This selection, chosen by guest curator Sarah Clark, is from You Should Feel Bad by Laura Cresté, released by Poetry Society of America in 2020.
Against Nostalgia
There I was my life around me like a spilled drink,
at a party trying to have a meaningful connection
with the family cat, and there driven down the canopied
side streets in someone’s mother’s minivan, where I said
Dan is actually a really good drunk driver and I meant it.
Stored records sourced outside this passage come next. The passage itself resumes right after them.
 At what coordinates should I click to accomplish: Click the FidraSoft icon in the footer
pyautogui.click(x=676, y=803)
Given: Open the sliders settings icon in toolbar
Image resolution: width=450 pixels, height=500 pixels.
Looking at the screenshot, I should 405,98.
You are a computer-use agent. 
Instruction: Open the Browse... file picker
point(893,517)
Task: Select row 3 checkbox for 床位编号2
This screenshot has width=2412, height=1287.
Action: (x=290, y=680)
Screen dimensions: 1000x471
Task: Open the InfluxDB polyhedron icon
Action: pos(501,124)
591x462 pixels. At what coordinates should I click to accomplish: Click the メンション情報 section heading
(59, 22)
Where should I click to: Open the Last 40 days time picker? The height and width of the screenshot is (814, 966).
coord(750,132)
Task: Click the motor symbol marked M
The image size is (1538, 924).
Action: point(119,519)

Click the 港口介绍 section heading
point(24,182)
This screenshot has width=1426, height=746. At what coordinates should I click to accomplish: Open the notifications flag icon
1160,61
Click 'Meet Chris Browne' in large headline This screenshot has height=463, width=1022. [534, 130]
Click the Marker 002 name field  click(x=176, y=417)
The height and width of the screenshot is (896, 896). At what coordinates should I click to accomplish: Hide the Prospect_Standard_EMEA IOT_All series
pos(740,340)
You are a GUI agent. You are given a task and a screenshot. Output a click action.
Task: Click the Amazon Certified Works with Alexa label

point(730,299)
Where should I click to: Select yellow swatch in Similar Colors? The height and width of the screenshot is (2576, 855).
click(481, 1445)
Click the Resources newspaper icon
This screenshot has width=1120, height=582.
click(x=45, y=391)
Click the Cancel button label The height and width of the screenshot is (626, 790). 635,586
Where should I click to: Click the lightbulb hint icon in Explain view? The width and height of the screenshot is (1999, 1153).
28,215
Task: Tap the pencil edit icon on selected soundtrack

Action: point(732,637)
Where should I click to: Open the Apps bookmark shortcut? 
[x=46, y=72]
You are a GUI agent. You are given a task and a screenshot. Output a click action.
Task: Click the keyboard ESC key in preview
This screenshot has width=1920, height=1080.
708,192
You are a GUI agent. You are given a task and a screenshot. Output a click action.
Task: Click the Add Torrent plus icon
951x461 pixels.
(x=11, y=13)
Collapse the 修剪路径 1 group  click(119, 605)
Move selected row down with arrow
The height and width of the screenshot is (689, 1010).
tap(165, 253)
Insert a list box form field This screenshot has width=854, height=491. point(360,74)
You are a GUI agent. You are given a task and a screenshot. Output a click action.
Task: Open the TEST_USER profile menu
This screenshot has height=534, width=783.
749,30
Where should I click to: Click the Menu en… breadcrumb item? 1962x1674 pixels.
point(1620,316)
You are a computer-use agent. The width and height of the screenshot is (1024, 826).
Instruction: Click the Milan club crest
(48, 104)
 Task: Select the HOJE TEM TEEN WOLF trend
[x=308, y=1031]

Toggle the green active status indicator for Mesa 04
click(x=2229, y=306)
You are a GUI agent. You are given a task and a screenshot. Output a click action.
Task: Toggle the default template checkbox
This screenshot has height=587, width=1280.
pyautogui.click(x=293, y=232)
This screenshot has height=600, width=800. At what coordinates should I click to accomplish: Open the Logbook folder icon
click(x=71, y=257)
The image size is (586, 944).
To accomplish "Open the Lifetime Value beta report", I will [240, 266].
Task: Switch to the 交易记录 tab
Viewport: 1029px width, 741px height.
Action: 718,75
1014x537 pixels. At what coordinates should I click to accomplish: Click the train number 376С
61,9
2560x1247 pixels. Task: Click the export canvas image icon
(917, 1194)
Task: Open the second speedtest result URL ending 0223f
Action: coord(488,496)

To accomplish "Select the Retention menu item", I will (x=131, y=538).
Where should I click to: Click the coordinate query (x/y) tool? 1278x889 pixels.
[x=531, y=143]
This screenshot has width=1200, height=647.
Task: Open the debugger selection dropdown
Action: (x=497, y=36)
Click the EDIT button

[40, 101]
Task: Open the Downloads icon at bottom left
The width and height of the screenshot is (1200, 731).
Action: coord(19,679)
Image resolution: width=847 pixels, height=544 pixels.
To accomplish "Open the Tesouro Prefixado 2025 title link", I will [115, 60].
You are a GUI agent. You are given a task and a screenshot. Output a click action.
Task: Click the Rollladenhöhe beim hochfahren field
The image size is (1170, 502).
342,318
There was Sunday night full of dread, drawing the dogwood
tree on our front lawn as the sun set behind it, sketchbook
due in Art tomorrow. I used up every sick day, all eighteen of them,
cooked Lipton soup, that yellow bouillon, and dropped in an egg,
the white tendriling like a jellyfish in the broth. All of my life still
ahead of me—
I lived four blocks from school and didn’t always walk.
The days were long and uncruel: holiday assemblies
with the principal as Santa and the one dreidel song, movies in June
when it was too hot to teach, Rent in Health class to scare us
about AIDS.
No one ever beat me up and no one I loved had died.
Why then the diffuse despair, narrowing into my notebook
one letter over another over another so you couldn’t read
the well of words help help help fuck fuck fuck.
I thought I wanted to be in love but really
I wanted something to do with my hands.